Empat atau lima kilometer saya berjalan menyusuri waterfront berpagar itu. Sepanjang berjalan di tengah hujan rintik-rintik, tidak seorang pun terlihat di jalanan. Kota Siak Sri Inderapura siang itu benar-benar sepi. Satu-satunya yang berpapasan dengan saya adalah sebuah kapal pengangkut kayu yang kebetulan melintas.

Agak janggal rasanya menyaksikan jalan-jalan raya yang mulus dan lebar-lebar tanpa kendaraan yang melintas, sungguh berbeda dari kabupaten-kabupaten di Jawa yang penuh sesak dengan kendaraan bermotor sementara jalan rayanya bolong-bolong seperti keranjang sayuran.

Totem bagi Siak Sri Indrapura adalah jembatan Siak.
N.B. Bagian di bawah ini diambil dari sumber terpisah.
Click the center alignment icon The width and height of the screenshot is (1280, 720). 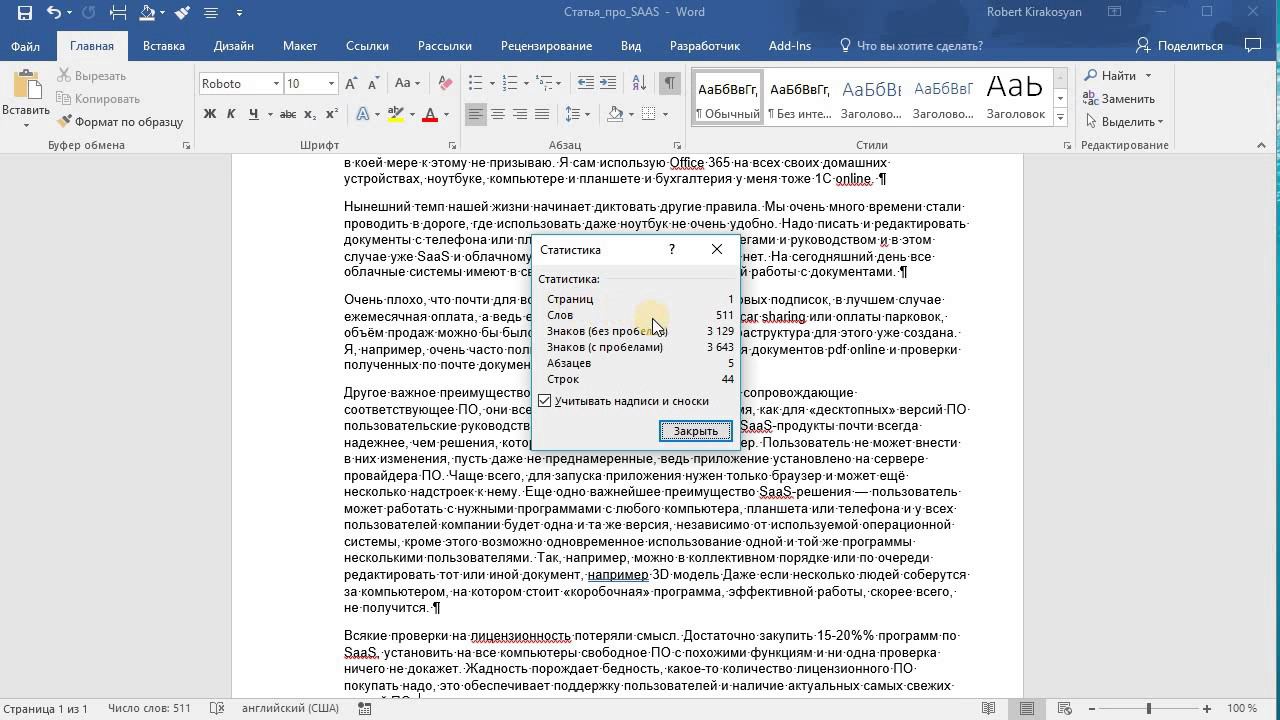pyautogui.click(x=497, y=115)
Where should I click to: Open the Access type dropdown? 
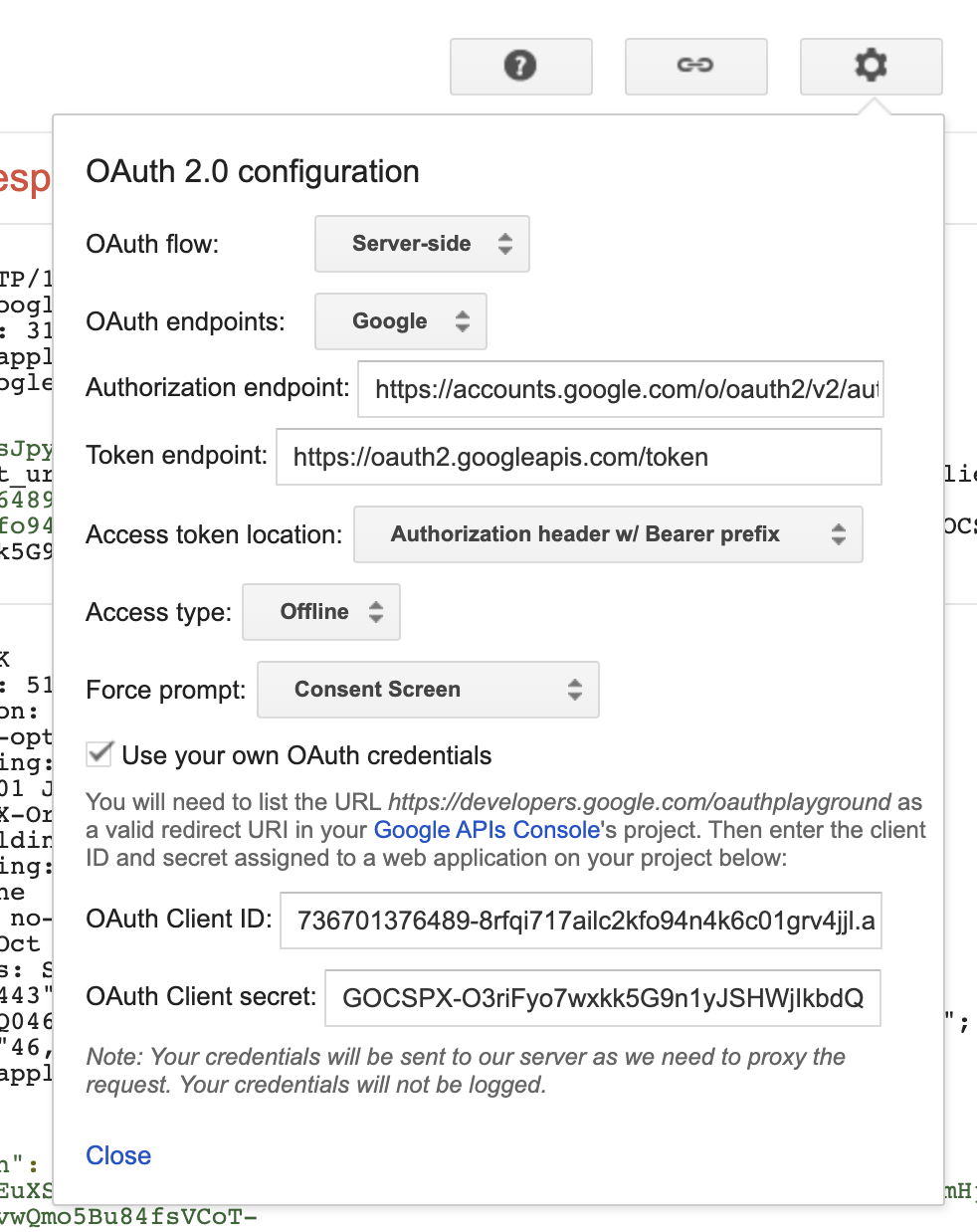[320, 612]
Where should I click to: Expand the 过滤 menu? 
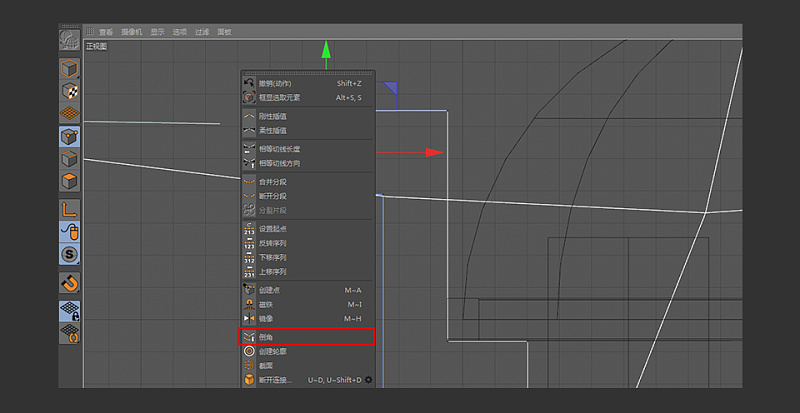point(203,32)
Entah anda berkapal atau bermobil menuju ke kota ini, anda akan melihat dua tiang jembatan megah ini sebelum memasuki kawasan Siak. Bentangan jembatan yang lebih dari satu kilometer dan kedua tiangnya yang menjulang seratus meter ke udara membuatnya begitu mencolok terlihat dari kejauhan.
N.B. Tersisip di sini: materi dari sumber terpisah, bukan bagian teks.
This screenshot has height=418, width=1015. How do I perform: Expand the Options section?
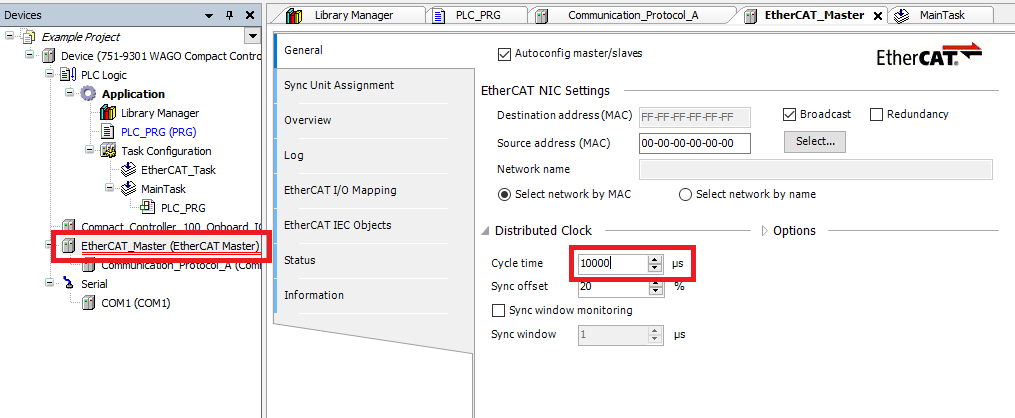pyautogui.click(x=765, y=231)
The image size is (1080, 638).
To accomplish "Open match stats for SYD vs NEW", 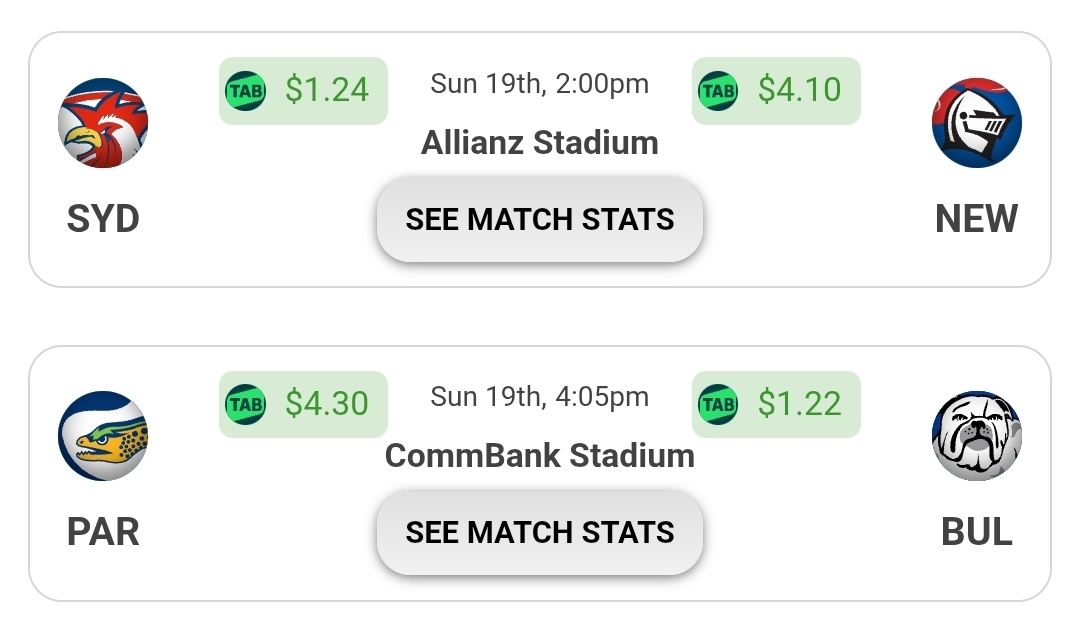I will pos(540,220).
Jembatan Siak mempunyai nama asli Jembatan Tengku Agung Sultanah Latifah. Jembatan masif yang namanya diambil dari permaisuri Sultan Syarif Kasim II itu dibangun sepenuhnya dengan anggaran pemerintah daerah Kabupaten Siak, sebuah hal yang menarik mengingat daerah-daerah lain rata-rata masih menyusu kepada pemerintah pusat untuk megaproyek sekelas ini.

Pada kedua tiang jembatan, tepat di lapang kedua pucuknya, terdapat dua buah restoran. Untuk mencapainya, kita dapat menggunakan elevator yang terletak pada dasar tiang-tiang jembatan. Dari atas jendela kaca restoran ini kita dapat melihat langsung pemandangan seantero Siak Sri Indrapura yang dibelah oleh Sungai Siak.

Saya melirik ke jam tangan yang jarumnya sudah menunjukkan pukul dua siang. Nampaknya saya harus segera bergegas untuk kembali ke pelabuhan karena perahu motor yang akan membawa saya kembali ke Pekanbaru akan berlepas sore ini.